Memory requirements:
Depends on quantization (parameter compression):
fp16: 2 bytes per parameter (default size during training)
int8: 1 byte per parameter (minimal performance loss)
int4: 0.5 bytes per parameter (some performance impact)
As a rule of thumb: A model needs approximately its parameter count in GB of memory when using Int8. This results in a 7B model requiring ~7GB RAM to run.
Add at least 1GB of memory overhead for operating system requirements.
As the memory requirements are crucial to run the model at all, the available compute impacts how fast your text is generated.

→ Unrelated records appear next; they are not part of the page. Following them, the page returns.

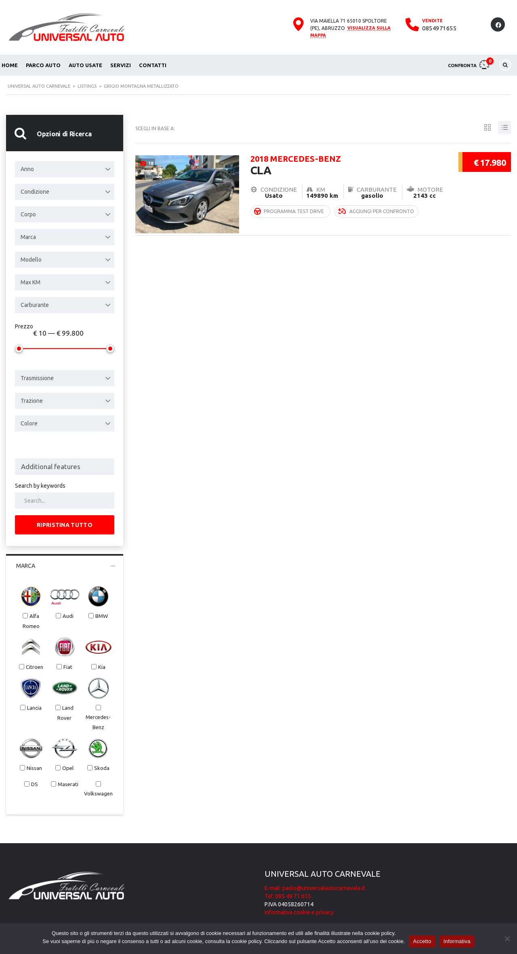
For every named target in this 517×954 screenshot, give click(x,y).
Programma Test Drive (289, 209)
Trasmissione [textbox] (37, 378)
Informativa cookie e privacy (299, 912)
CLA (346, 164)
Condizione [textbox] (35, 191)
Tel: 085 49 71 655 (288, 896)
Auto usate (85, 65)
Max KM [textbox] (30, 282)
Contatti (152, 65)
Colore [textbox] (29, 423)
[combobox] (64, 169)
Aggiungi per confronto (376, 210)
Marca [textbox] (28, 237)
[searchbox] (64, 467)
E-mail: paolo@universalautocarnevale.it (315, 888)
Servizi (120, 65)
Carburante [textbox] (35, 305)
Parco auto (43, 65)
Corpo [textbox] (28, 214)
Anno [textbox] (27, 169)
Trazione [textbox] (32, 401)
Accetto (422, 941)
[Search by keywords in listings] (64, 501)
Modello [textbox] (31, 259)
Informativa (457, 941)
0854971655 (439, 28)
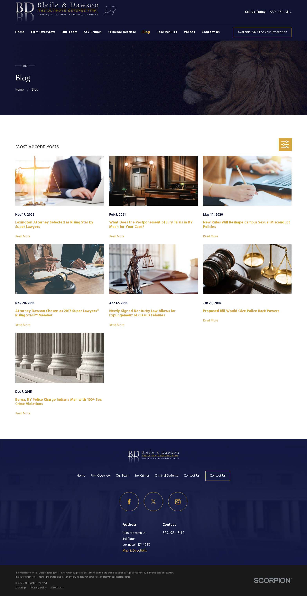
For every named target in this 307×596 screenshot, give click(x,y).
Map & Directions (135, 550)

Check Your Existing Hardware
With your target model size in mind, evaluate your current devices. Standard PCs/laptops with CPU only are suitable for smaller models (7B parameters), while gaming PCs with decent GPUs can handle medium-sized models efficiently. MacBooks with M-chips offer excellent performance for local AI computing, and even recent smartphones are capable of running highly optimized smaller models. You might discover your existing hardware is sufficient, especially if you're willing to work with smaller, optimized models.
Specialized Hardware Options
If your existing hardware isn't sufficient or you want to own a power efficient always on device which serves your home or business, several options exist:
NVIDIA Jetson Orin Nano: The Entry-Level Option
Recently huge performance increase with software update
8GB memory
$250 price point
Perfect for smaller quantized models
Mac Mini: The Budget-Friendly Powerhouse
Base model (M4, 16GB): $599
Advanced config (M4 Pro, 64GB): $1,999
Excellent balance of capabilities and cost
PC with High-End Gaming GPU: The Performance Option
NVIDIA GeForce RTX 3090/4090 with 24GB VRAM (or even the announced 5090 with 32GB)
Price range: $2,000-4,000 depending on configuration
Can run medium-sized models at high speed
Note: Not licensed for server/datacenter use
NVIDIA Project Digits: The Home AI Supercomputer
128GB shared memory
Power-efficient ARM processor from MediaTek
$3,000 price point (release announced for May 2025)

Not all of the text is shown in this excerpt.